## What is asked:
Put the rows below into a Markdown table with the columns Number and Entry. Begin at the line that contains "This screenshot has height=564, width=1024." and continue through the last of the rows, skipping blank lines and leaving out the pictures.

......

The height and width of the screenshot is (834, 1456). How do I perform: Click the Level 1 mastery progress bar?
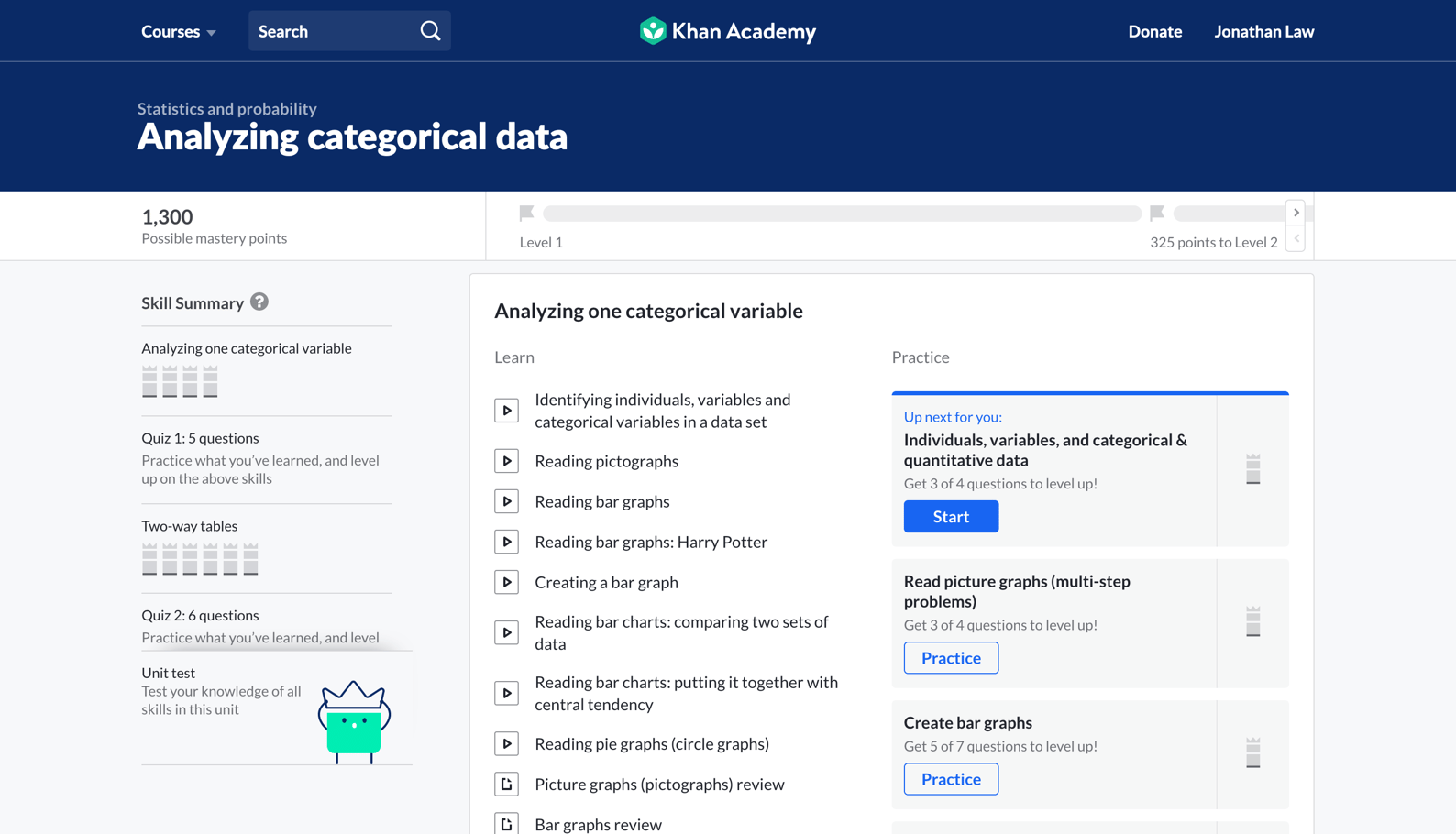841,214
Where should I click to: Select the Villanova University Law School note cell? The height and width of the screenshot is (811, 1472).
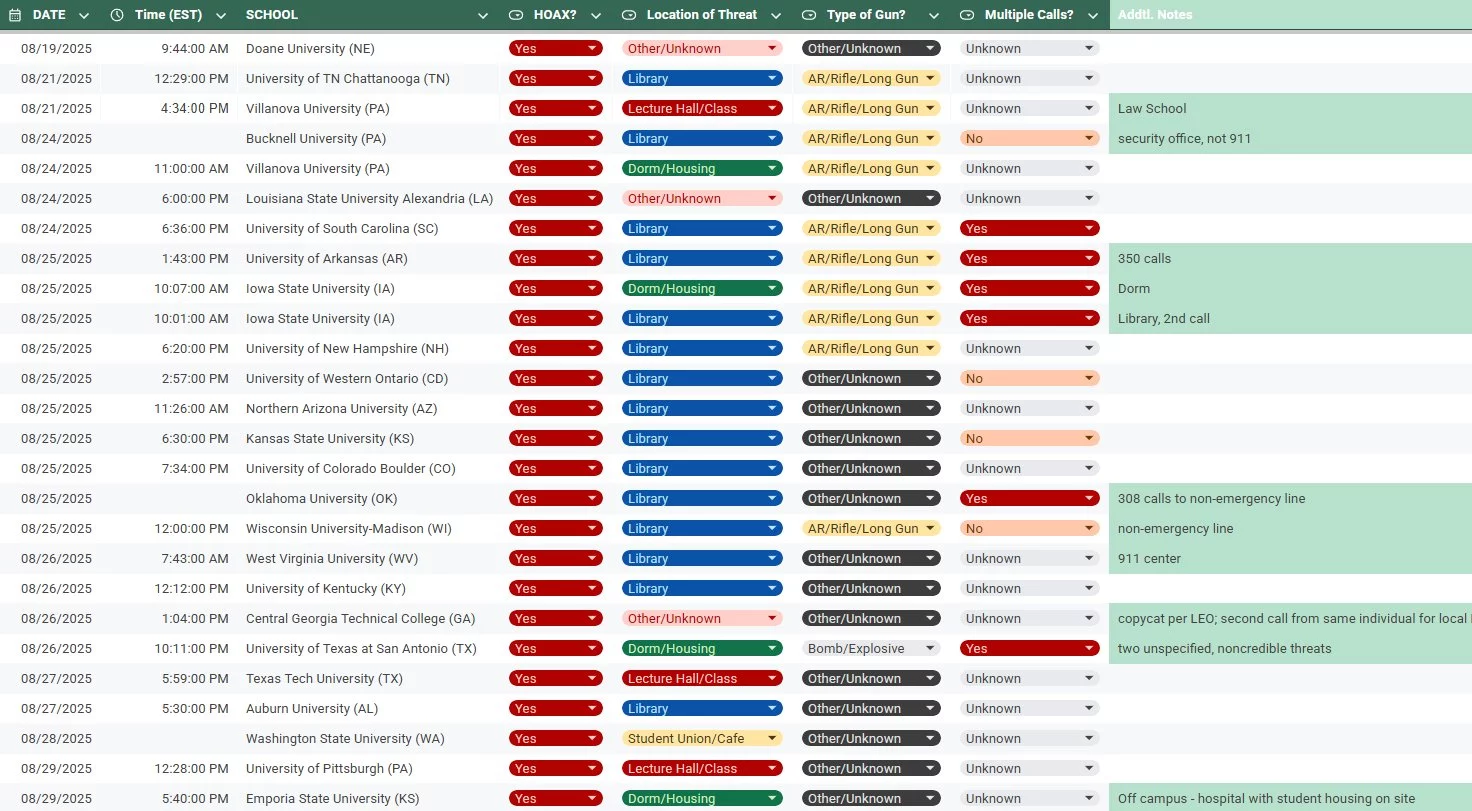tap(1290, 108)
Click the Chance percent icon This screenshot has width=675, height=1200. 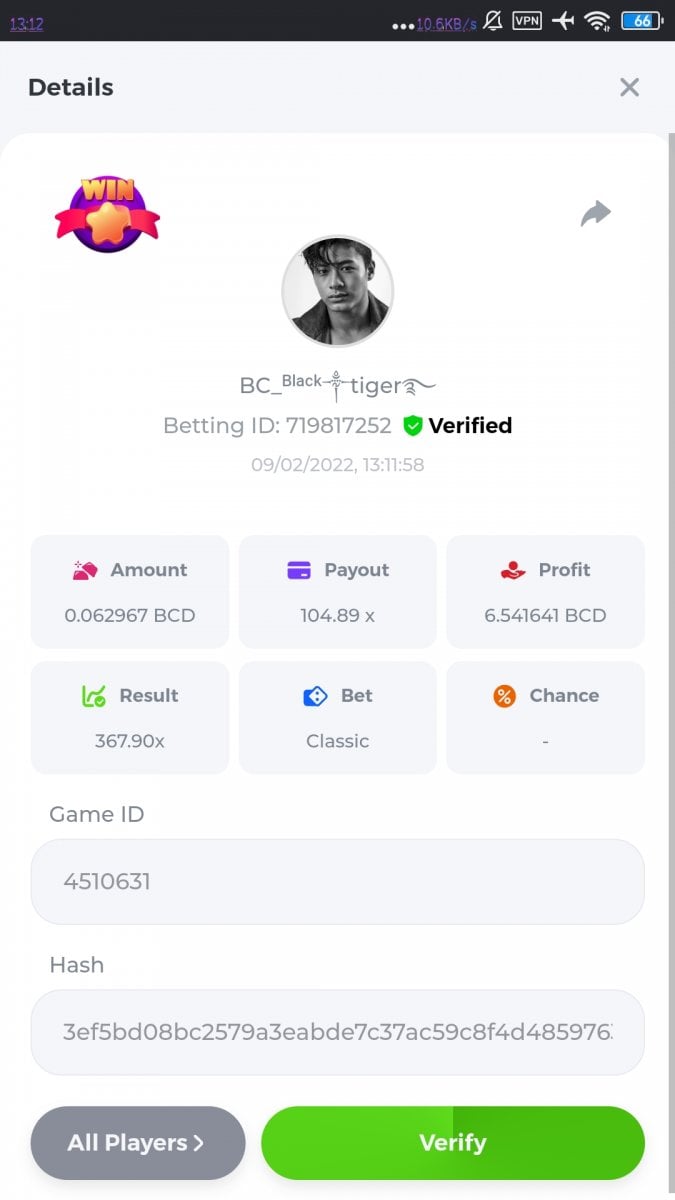pos(505,696)
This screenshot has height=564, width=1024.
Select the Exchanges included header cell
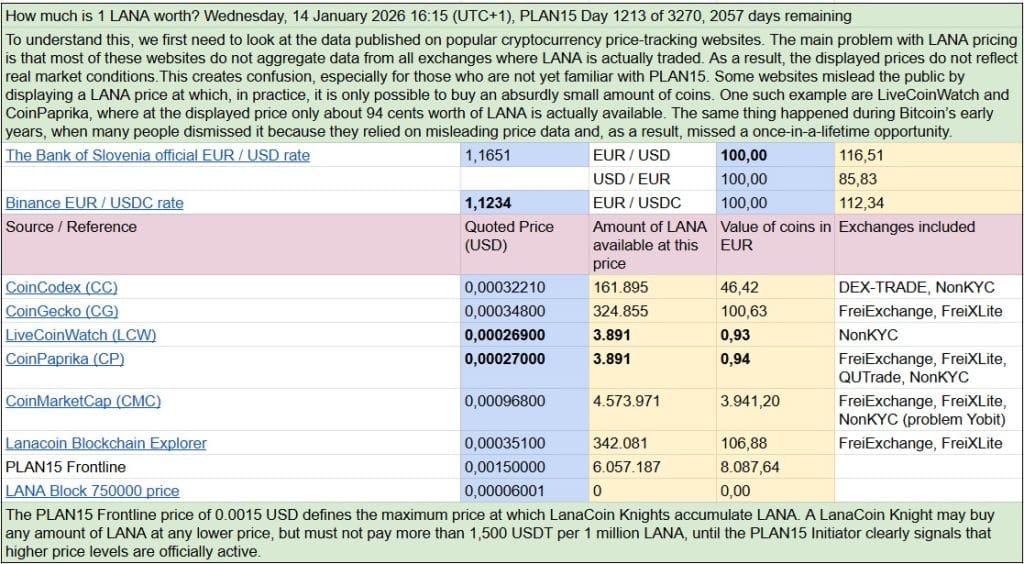click(x=907, y=227)
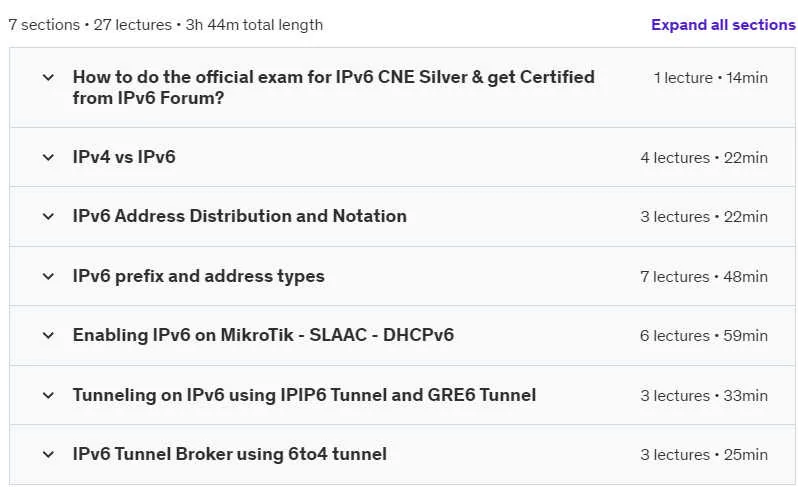Open the 'IPv4 vs IPv6' section title

(124, 157)
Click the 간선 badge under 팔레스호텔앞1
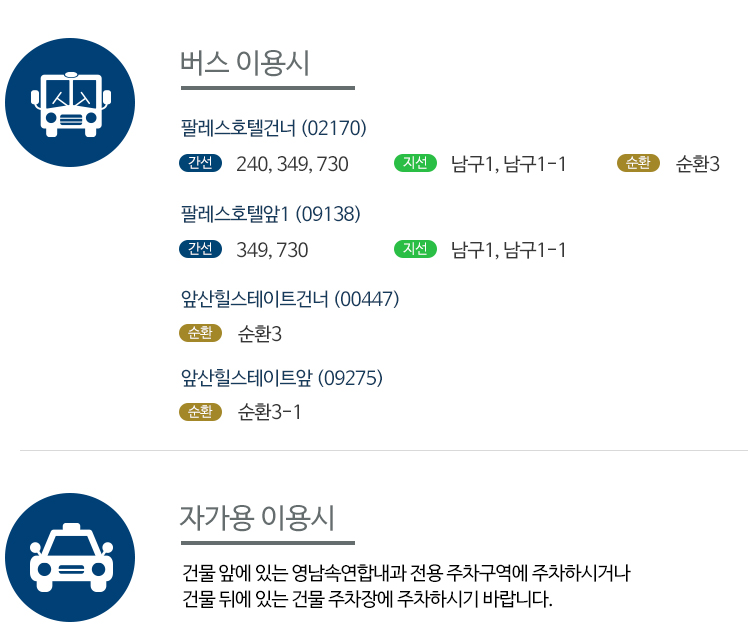Viewport: 748px width, 625px height. coord(200,249)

......

## Expected answer:
| Number | Entry |
|---|---|
| 1 | This screenshot has height=564, width=1024. |
| 2 | Select the Exchanges included header cell |
| 3 | click(x=907, y=227) |
| 4 | Open the 'IPv4 vs IPv6' section title |
| 5 | (124, 157) |
| 6 | Click the 간선 badge under 팔레스호텔앞1 |
| 7 | Viewport: 748px width, 625px height. coord(200,249) |